Prompt:
Copy the records below in full, changing no character.

Entries provided:

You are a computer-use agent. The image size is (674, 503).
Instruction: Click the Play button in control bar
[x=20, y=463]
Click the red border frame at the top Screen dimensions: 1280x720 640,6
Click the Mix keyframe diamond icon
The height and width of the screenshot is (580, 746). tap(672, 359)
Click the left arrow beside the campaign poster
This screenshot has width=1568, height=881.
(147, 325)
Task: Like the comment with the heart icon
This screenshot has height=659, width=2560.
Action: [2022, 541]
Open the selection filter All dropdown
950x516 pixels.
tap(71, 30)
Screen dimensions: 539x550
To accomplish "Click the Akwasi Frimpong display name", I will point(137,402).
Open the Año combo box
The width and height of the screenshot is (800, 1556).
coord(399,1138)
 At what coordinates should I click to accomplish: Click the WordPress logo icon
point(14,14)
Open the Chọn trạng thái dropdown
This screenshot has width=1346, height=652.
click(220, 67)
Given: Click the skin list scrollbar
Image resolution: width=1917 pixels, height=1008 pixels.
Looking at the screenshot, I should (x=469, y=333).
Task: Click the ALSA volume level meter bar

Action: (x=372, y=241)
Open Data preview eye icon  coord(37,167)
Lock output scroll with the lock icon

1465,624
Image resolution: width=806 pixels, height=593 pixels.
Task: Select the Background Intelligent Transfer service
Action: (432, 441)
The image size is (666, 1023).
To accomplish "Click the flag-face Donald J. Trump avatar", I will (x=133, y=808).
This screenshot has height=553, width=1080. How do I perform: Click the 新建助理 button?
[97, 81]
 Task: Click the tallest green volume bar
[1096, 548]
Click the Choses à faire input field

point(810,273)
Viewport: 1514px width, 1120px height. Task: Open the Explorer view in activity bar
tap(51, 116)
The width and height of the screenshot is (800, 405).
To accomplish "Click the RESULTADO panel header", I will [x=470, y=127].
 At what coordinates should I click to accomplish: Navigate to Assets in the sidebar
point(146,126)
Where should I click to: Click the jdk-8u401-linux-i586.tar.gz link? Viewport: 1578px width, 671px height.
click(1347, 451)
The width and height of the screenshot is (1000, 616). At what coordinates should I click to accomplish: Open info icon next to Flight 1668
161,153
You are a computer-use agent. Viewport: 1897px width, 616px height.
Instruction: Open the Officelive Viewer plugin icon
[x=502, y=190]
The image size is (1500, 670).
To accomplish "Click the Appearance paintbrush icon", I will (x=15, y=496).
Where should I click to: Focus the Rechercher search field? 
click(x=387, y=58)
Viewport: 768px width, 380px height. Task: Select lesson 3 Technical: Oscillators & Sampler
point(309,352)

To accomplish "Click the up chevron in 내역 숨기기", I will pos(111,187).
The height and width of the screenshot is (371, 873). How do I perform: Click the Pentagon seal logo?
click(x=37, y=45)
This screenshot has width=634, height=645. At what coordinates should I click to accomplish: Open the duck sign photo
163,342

Answer box:
You are a computer-use agent. The image size is (674, 503).
Instruction: Click the Play button in control bar
[x=20, y=463]
Click the red border frame at the top Screen dimensions: 1280x720 640,6
Click the Mix keyframe diamond icon
The height and width of the screenshot is (580, 746). tap(672, 359)
Click the left arrow beside the campaign poster
This screenshot has width=1568, height=881.
(147, 325)
Task: Like the comment with the heart icon
This screenshot has height=659, width=2560.
Action: [2022, 541]
Open the selection filter All dropdown
950x516 pixels.
tap(71, 30)
Screen dimensions: 539x550
To accomplish "Click the Akwasi Frimpong display name", I will point(137,402).
Open the Año combo box
The width and height of the screenshot is (800, 1556).
coord(399,1138)
 At what coordinates should I click to accomplish: Click the WordPress logo icon
point(14,14)
Open the Chọn trạng thái dropdown
This screenshot has width=1346, height=652.
click(220, 67)
Given: Click the skin list scrollbar
Image resolution: width=1917 pixels, height=1008 pixels.
Looking at the screenshot, I should (x=469, y=333).
Task: Click the ALSA volume level meter bar

Action: (x=372, y=241)
Open Data preview eye icon  coord(37,167)
Lock output scroll with the lock icon

1465,624
Image resolution: width=806 pixels, height=593 pixels.
Task: Select the Background Intelligent Transfer service
Action: (432, 441)
The image size is (666, 1023).
To accomplish "Click the flag-face Donald J. Trump avatar", I will (x=133, y=808).
This screenshot has height=553, width=1080. How do I perform: Click the 新建助理 button?
[97, 81]
 Task: Click the tallest green volume bar
[1096, 548]
Click the Choses à faire input field

point(810,273)
Viewport: 1514px width, 1120px height. Task: Open the Explorer view in activity bar
tap(51, 116)
The width and height of the screenshot is (800, 405).
To accomplish "Click the RESULTADO panel header", I will [x=470, y=127].
 At what coordinates should I click to accomplish: Navigate to Assets in the sidebar
point(146,126)
Where should I click to: Click the jdk-8u401-linux-i586.tar.gz link? Viewport: 1578px width, 671px height.
click(1347, 451)
The width and height of the screenshot is (1000, 616). At what coordinates should I click to accomplish: Open info icon next to Flight 1668
161,153
You are a computer-use agent. Viewport: 1897px width, 616px height.
Instruction: Open the Officelive Viewer plugin icon
[x=502, y=190]
The image size is (1500, 670).
To accomplish "Click the Appearance paintbrush icon", I will (x=15, y=496).
Where should I click to: Focus the Rechercher search field? 
click(x=387, y=58)
Viewport: 768px width, 380px height. Task: Select lesson 3 Technical: Oscillators & Sampler
point(309,352)

To accomplish "Click the up chevron in 내역 숨기기", I will pos(111,187).
The height and width of the screenshot is (371, 873). How do I perform: Click the Pentagon seal logo?
click(x=37, y=45)
This screenshot has width=634, height=645. At what coordinates should I click to accomplish: Open the duck sign photo
163,342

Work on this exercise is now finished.